Réponse à Recommandation | Doc. 14616 | 14 septembre 2018

Auteur(s) :
Comité des Ministres
Origine
Adoptée lors de la 1323e réunion des Délégués des Ministres (12 septembre 2018). 2018 - Quatrième partie de session
Réponse à Recommandation
: Recommandation 2129 (2018)
1. Le Comité des Ministres se félicite de la Recommandation 2129 (2018) de l’Assemblée parlementaire sur la «Déclaration de Copenhague: évaluation et suivi», qu’il a transmise au Comité directeur pour les droits de l’homme (CDDH).
2. Depuis l’adoption de la Recommandation 2129 (2018), la Déclaration de Copenhague a été endossée par le Comité des Ministres à sa 128e session, tenue le 18 mai 2018 à Elseneur (Danemark).

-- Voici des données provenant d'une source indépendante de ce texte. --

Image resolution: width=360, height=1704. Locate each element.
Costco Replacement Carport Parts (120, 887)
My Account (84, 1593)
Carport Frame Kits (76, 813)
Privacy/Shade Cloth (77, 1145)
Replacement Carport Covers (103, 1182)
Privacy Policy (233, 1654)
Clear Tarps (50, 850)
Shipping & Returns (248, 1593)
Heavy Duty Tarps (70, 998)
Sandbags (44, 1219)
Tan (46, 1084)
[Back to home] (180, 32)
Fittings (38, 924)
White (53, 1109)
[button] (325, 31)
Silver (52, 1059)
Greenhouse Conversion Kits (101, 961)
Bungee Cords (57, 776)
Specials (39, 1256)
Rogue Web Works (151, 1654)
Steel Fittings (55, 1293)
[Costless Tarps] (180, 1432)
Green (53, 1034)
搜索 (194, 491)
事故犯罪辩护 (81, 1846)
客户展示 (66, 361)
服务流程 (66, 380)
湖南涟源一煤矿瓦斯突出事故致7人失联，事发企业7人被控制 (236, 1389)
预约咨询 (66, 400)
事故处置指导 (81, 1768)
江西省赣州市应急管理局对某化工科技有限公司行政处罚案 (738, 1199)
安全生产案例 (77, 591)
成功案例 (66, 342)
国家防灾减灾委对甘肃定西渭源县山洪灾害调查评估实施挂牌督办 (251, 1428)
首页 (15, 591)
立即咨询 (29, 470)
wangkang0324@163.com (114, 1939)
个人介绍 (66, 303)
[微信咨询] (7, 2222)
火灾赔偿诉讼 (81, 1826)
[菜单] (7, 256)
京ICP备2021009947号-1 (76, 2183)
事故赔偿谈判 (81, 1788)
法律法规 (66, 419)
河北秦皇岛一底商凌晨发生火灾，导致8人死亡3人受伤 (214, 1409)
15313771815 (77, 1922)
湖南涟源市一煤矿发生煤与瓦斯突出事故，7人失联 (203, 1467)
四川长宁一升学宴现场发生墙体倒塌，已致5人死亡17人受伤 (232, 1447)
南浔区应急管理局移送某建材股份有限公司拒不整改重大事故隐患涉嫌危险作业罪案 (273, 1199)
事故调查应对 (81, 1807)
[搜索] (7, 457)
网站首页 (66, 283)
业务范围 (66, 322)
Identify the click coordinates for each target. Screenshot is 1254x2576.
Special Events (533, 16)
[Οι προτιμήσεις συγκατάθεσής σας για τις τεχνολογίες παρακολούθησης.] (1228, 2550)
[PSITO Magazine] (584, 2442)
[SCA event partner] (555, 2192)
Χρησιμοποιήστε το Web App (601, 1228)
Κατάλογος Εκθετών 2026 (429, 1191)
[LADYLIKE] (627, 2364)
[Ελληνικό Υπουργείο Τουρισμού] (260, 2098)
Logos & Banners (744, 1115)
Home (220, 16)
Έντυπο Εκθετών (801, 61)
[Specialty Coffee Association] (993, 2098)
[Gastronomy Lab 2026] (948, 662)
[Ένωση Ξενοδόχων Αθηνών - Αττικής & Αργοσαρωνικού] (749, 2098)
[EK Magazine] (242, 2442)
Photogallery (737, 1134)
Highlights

A cette occasion, le Comité des Ministres a invité l’ensemble des acteurs à donner pleinement effet aux parties de la Déclaration qui les concernent directement, y compris l’Assemblée parlementaire, et a décidé de continuer de donner la priorité à l’efficacité à long terme du système de la Convention. Il a demandé un rapport sur la question pour la prochaine session ministérielle en mai 2019 à Helsinki.
3. Le Comité des Ministres note pour s’en féliciter que l’Assemblée approuve des aspects clés de la Déclaration, en particulier, la réaffirmation claire de l’engagement des États en faveur du système de la Convention et leur attachement fort à l’égard du droit de recours individuel devant la Cour européenne des droits de l’homme. La Déclaration de Copenhague, qui réaffirme ces points fondamentaux, présente une grande cohérence avec les déclarations précédentes à haut niveau qui ont lancé et dirigé ce processus important de réforme du système de la Convention. En outre, il est clair que les analyses du Comité et de l’Assemblée coïncident largement pour ce qui est des grands défis que le système de la Convention doit relever aujourd’hui.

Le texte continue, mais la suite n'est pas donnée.